Turtles are endlessly fascinating and are often popular choices as pets, although most people do not realise the amount of work and effort needed to care for them properly, including large tanks special lighting, good filtration and lots and lots of cleaning!
For beginners, the best choice is an abundant local species, bred from captivity. These not only do not have to adjust to different climates and seasons, they will also be used to a captive environment and adapt more easily to the presence of people. They are also less likely to be harbouring diseases and parasites. Another option is to adopt a turtle that needs a new home. Never take a turtle from the wild if possible as wild populations are already being threatened by human encroachment into their habitat.

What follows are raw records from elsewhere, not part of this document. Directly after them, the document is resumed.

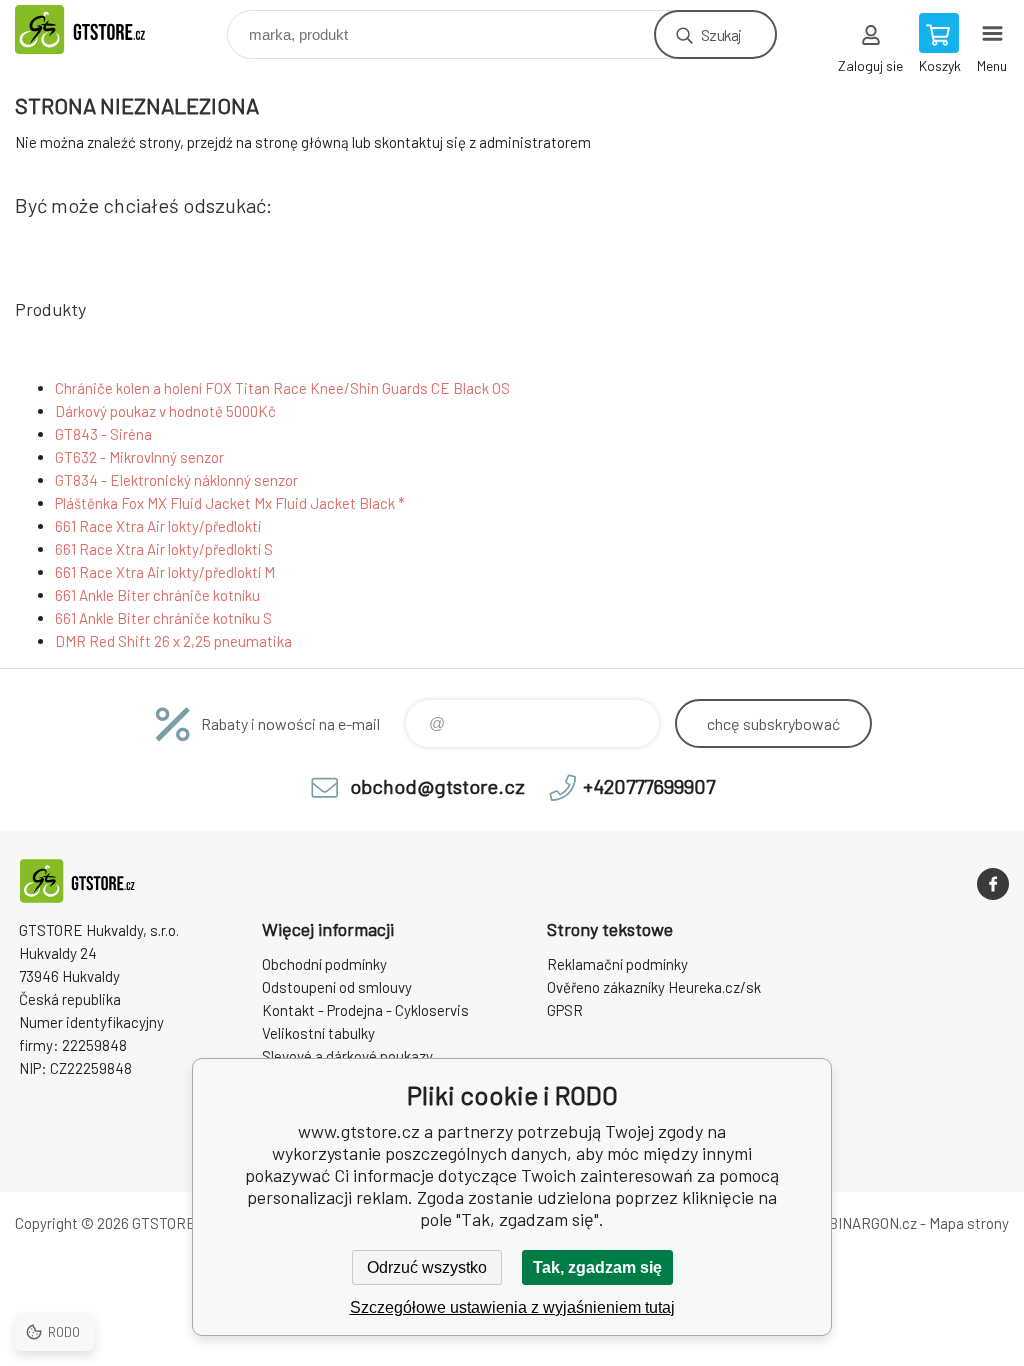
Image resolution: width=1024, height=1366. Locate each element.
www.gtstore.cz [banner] (103, 29)
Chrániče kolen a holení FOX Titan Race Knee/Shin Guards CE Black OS (282, 388)
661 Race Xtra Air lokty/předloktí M (165, 572)
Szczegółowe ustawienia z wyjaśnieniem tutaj (512, 1307)
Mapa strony (969, 1223)
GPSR (565, 1010)
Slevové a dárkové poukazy (347, 1056)
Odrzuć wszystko (427, 1267)
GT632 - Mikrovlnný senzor (139, 457)
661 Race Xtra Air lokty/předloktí (158, 526)
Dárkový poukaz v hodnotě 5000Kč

Good species for beginners include the red-eared sliders, the most well-known pet turtle, and the cooters, mud and musk turtles. Remember, though, that many of these, if healthy and properly-cared for, grow to 12 inches or more and will require a significantly large enclosure. In addition, turtles will live for decades and as such are a long-term commitment.
Housing Your Turtle
The biggest problem people don’t realise is that these little reptiles have fairly sophisticated housing requirements. For younger, smaller specimens, a 10-gallon tank is the minimum; as the turtles grow and mature, a twenty-gallon tank or even larger is highly recommended. Don’t forget that a larger tank will provide more room for swimming and basking and will therefore need less cleaning.
The tank needs to contain at least 6 inches of water (deep enough for the turtle to flip over if necessary) and also have an elevated area when the turtle can bask, completely dry from the water. This can be as simple as a pile of aquarium gravel or smooth rocks at one end of the tank, although pet stores will sell other manufactured alternatives. If you have more than one turtle, make sure that the basking area is large enough to accommodate them all simultaneously.
Filtration is an extremely important requirement as turtles are very messy creatures and produce a copious amount of waste. Canister filters are ideal and it is always better to go for something slightly larger than your needs than something which may turn out to be inadequate.
Regular cleaning of the tank is vital to keeping the turtle healthy (and this is the area most people fall down on); by the time the water in the tank turns cloudy or starts to smell, it is too late! It is also important to drain a third of the tank water regularly and replace it with fresh, de-chlorinated water of the same temperature. In addition, keep an eye on the tank itself, the basking area and any other objects inside the tank as these need to be thoroughly scrubbed whenever grime begins to accumulate.
Heating and Lighting
Like all reptiles, turtles need to be provided with an artificial heat source and ideally should be kept at a constant ambient temperature of between 68-80 degrees F all year round. As turtles hibernate, any temperature lower than this range may cause it to stop feeding and prepare for hibernation. The best choice is a submersible water heater (with a thermometer installed in the water to monitor temperature). Further basking heat can be provided by installing a heat lamp above the elevated area.
Aside from heat, turtles need to have regular exposure to UV light in order to manufacture Vitamin D and prevent metabolic bone diseases. If you cannot provide enough strong, direct sunlight, this may need to come via special fluorescent bulbs.
Feeding Your Turtle
Most turtles are omnivores and thrive on a varied diet. Thus commercial turtle foods on their own may be insufficient. It should be supplemented with raw fish, insects, worms and aquatic plants although try to avoid foods which rapidly decompose in water and always remove uneaten food promptly. It is recommended that turtles be fed in a separate plastic container (e.g. cat litter tray filled with water) as they are extremely messy eaters and this will help to contain the mess as well as reduce the need for frequent tank cleaning. This also allows you to monitor your turtle’s food intake. Turtles like routine and so should be fed according to a schedule. Also, unlike many other reptiles, turtles can become obese if given too much food and thus need to be monitored for their own health.
Turtles and Children
Despite their traditional popularity as pets for children, turtles are not actually a good choice of pet for kids. Not only do most children not have the ability or inclination to provide the necessary level of care and cleaning a turtle needs, they also do not understand the need for careful hygiene. This is an important issue as turtles, even healthy specimens, can harbour the Salmonella bacteria which is easily transmitted to children through handling and can cause serious illness, even death in very young children. While the risk is easily minimised with good hygiene practices, such as washing hands with warm, soapy water immediately after any contact with a turtle or turtle tank, it is still not advisable for children to keep turtles without adult supervision.
While it may all seem like a lot of work and hassle, turtles can make wonderful, rewarding pets in the right hands.